Problem details - Reproduce word for word the part of the forum thread starting at "1. I would like" and ending at "toy or vibrator.".

No fair turning the tables.

I'm in the try anything once department as long as it doesn't involve pain beyond a mild spanking, excrement, animals (thanks - I would never have thought of THAT edition until recently), or blood. 

If my partner wanted to bring a third party into the mix, that would require a very long discussion about why it was probably a bad idea, but I wouldn't necessarily make it a deal breaker - just not very likely. I doubt I would like BDSM, but again I'd give it the ol' college try in a pinch. 

If my partner got off on it and it didn't fall into the "no - no" list, I would find a way to enjoy it. At the very least, giving sexual pleasure to your partner is itself very gratifying, even when the act requested doesn't really do much for your personally.

Let me state my current position succinctly so we all know where the question is coming from.

My wife considers PIV face-to-face sex to be just about the only acceptable activity. She will just barely let me touch her sexually - she can only handle it for about 30 seconds before crawling out of her skin (and no, it's not a technique problem!). Oral is out of the question, either way. Anal would be a "hell no" moment, not that I've ever had any interest or requested it. Doggie style is demeaning and would make her feel like "just a hole for your pleasure". A couple of times a year I can get a handjob when I'm all fired up and she isn't. Toys fall into the category of "you want to put that WHERE??". 

The kinds of requests I have made over the years, with only slight success, include

1. I would like to be able to touch you as part of foreplay. We are making some ever-so-slight progress on this, perhaps in five years I might be able to do so occasionally. 
2. I would like to add a few sexual positions. I'm open to experimenting to find which work, but missionary/cowgirl are the only ones on the menu now.
3. I would like to have some sort of non-penetrative sexual acts either as part of foreplay or as the full meal - oral sex (her receiving only - I can live the rest of my life without a bj) or a toy or vibrator. 

To not sound like a complete whiny *****, I don't have it nearly as bad as some around here. I can have sex once a week as long as I play by the established rules and do my relationship maintenance during the week. What I'm struggling with is whether or not I should just STFU, accept a regular but non-stellar sex life, quit being the problem because of my dissatisfaction, and accept that "no means no".

In other words, if I had everything from list #1 from a previous post, I'd be in pretty good shape and oh, so appreciative. 

Or, as I've alluded to before, throw in the towel.


----------



## waiwera (Sep 8, 2009)

ok... thanks this explains some of your posts somewhat... your requests seem to have been very reasonable.

Input data -

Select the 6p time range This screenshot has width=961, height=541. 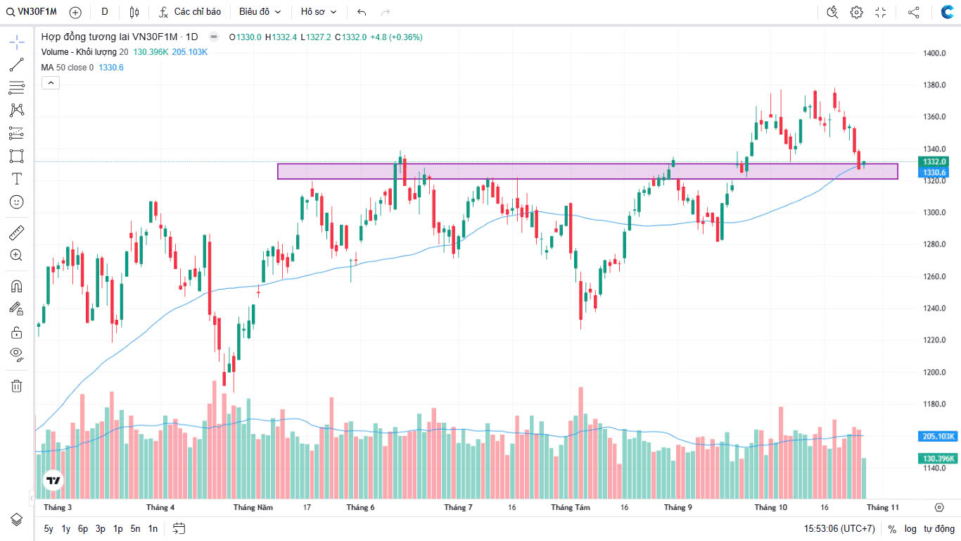click(x=83, y=528)
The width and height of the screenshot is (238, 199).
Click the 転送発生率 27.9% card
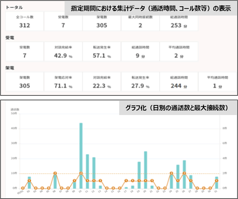(x=140, y=82)
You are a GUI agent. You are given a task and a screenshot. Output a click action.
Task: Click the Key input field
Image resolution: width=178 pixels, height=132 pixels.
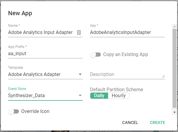coord(127,32)
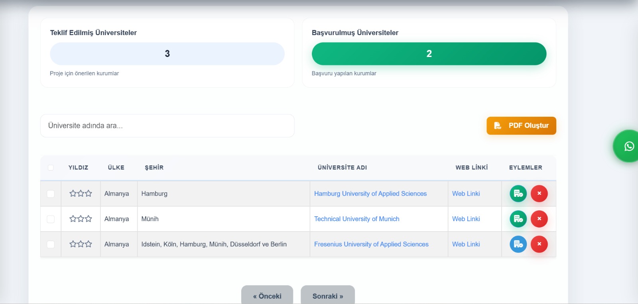
Task: Click the green WhatsApp chat icon
Action: [x=629, y=146]
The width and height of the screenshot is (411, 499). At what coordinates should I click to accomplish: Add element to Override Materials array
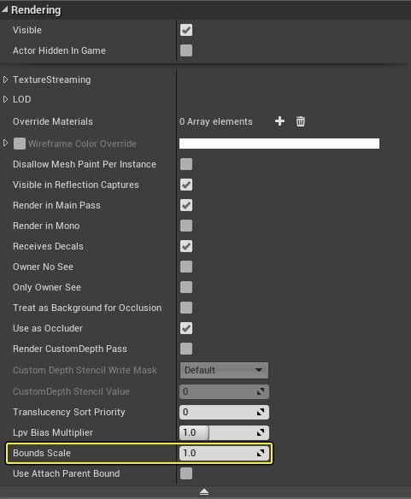[x=279, y=121]
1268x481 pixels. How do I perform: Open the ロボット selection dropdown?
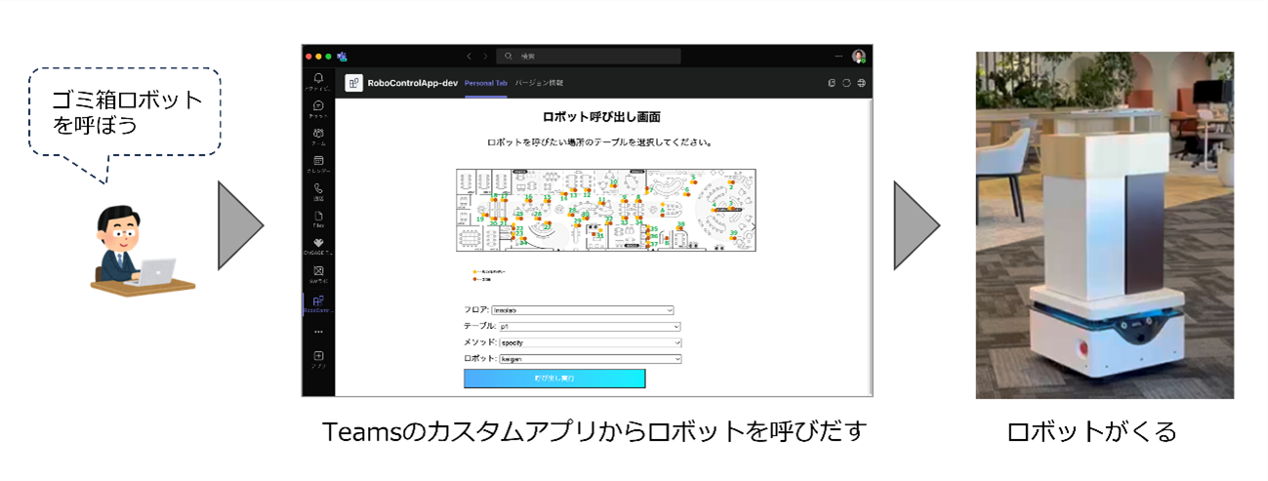[x=590, y=359]
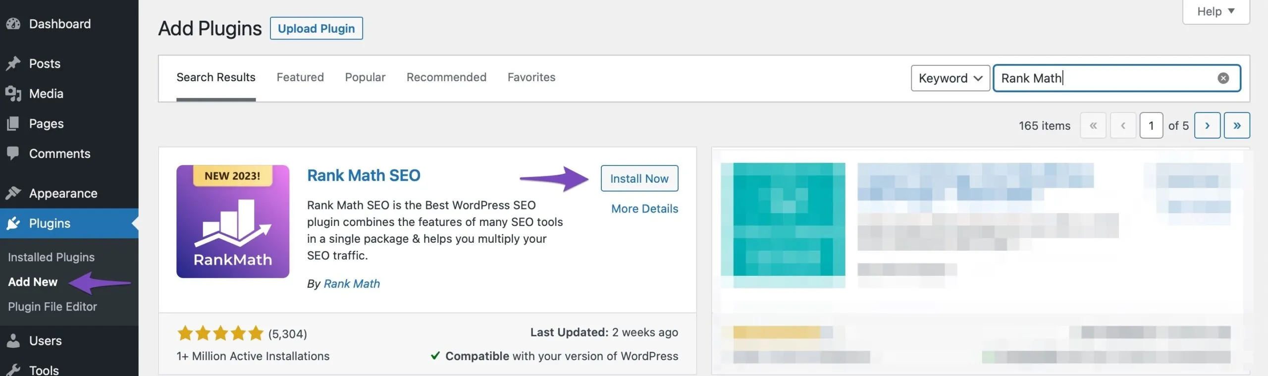Screen dimensions: 1268x376
Task: Switch to the Popular tab
Action: 365,77
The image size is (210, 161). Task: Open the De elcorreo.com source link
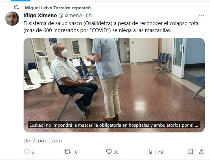pyautogui.click(x=43, y=140)
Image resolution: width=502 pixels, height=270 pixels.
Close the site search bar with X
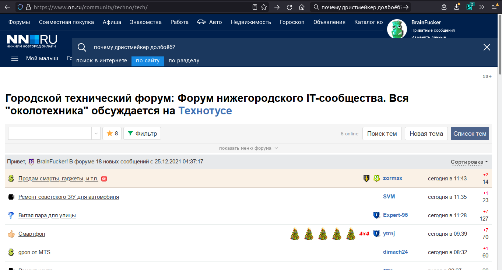pos(487,47)
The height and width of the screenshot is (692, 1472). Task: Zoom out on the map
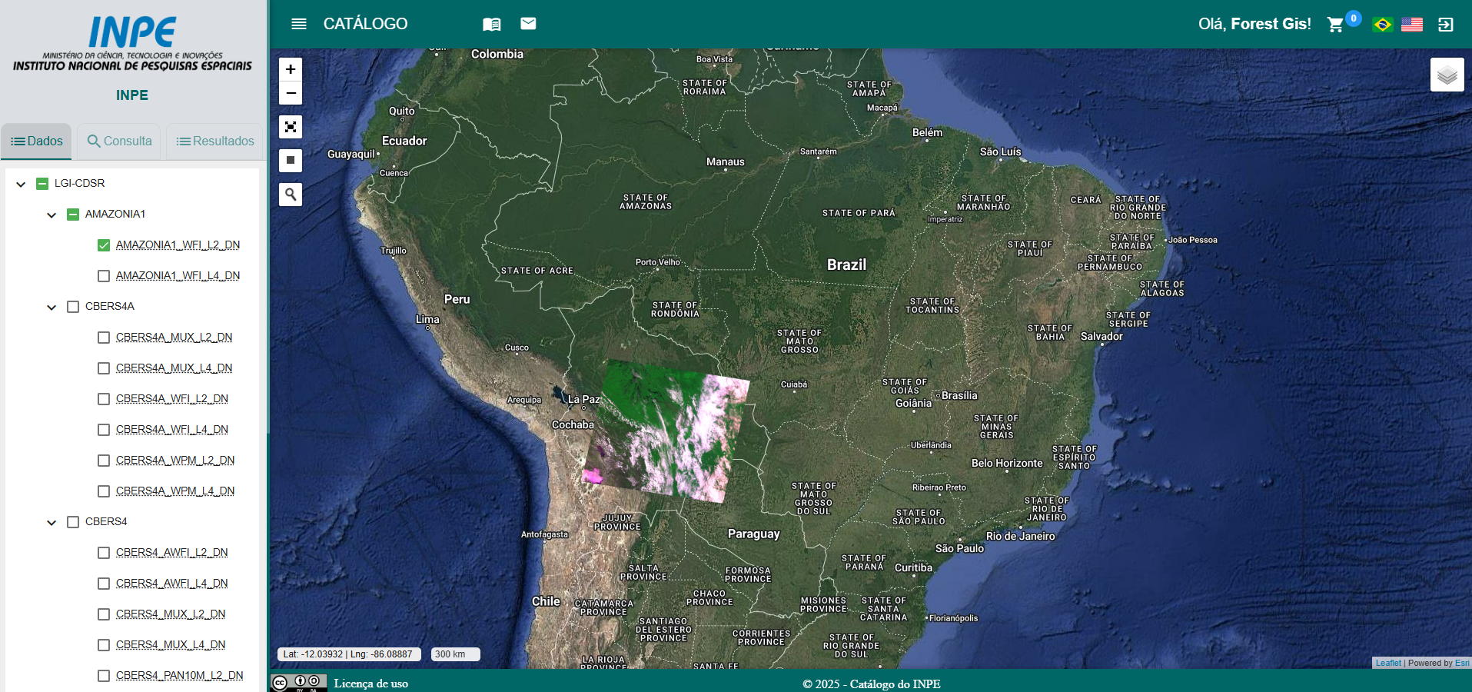tap(291, 93)
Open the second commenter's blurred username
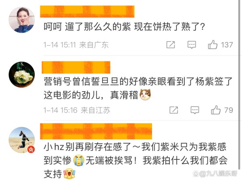 click(x=76, y=67)
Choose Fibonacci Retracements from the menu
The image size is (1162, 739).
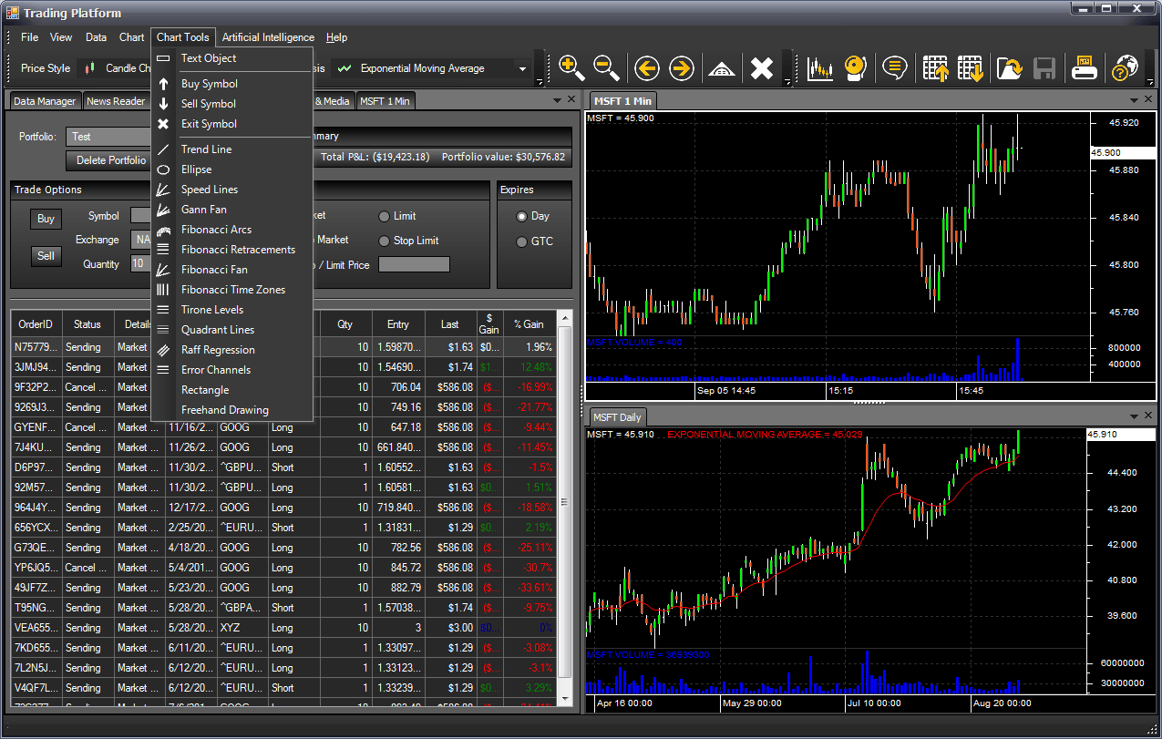click(x=238, y=250)
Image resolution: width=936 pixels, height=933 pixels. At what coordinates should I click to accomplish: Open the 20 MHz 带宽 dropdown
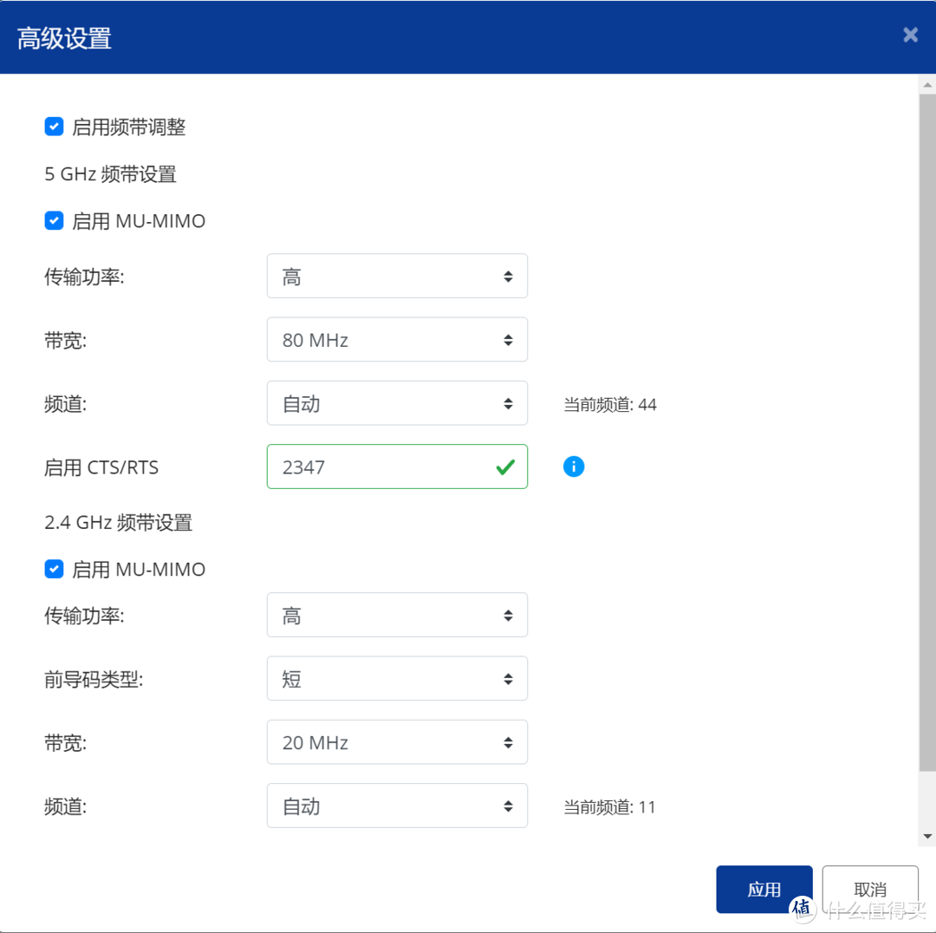tap(397, 742)
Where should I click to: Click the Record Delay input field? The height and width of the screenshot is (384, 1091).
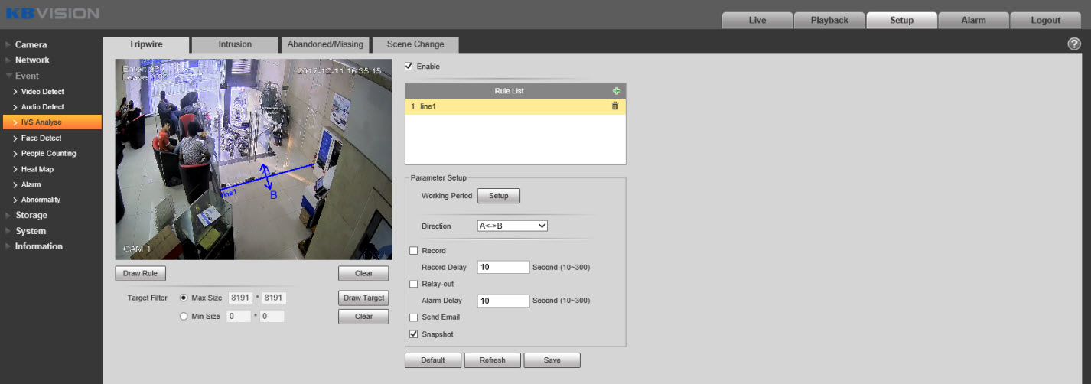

Answer for the task -
1. I would like to be able to touch you as part of foreplay. We are making some ever-so-slight progress on this, perhaps in five years I might be able to do so occasionally. 
2. I would like to add a few sexual positions. I'm open to experimenting to find which work, but missionary/cowgirl are the only ones on the menu now.
3. I would like to have some sort of non-penetrative sexual acts either as part of foreplay or as the full meal - oral sex (her receiving only - I can live the rest of my life without a bj) or a toy or vibrator.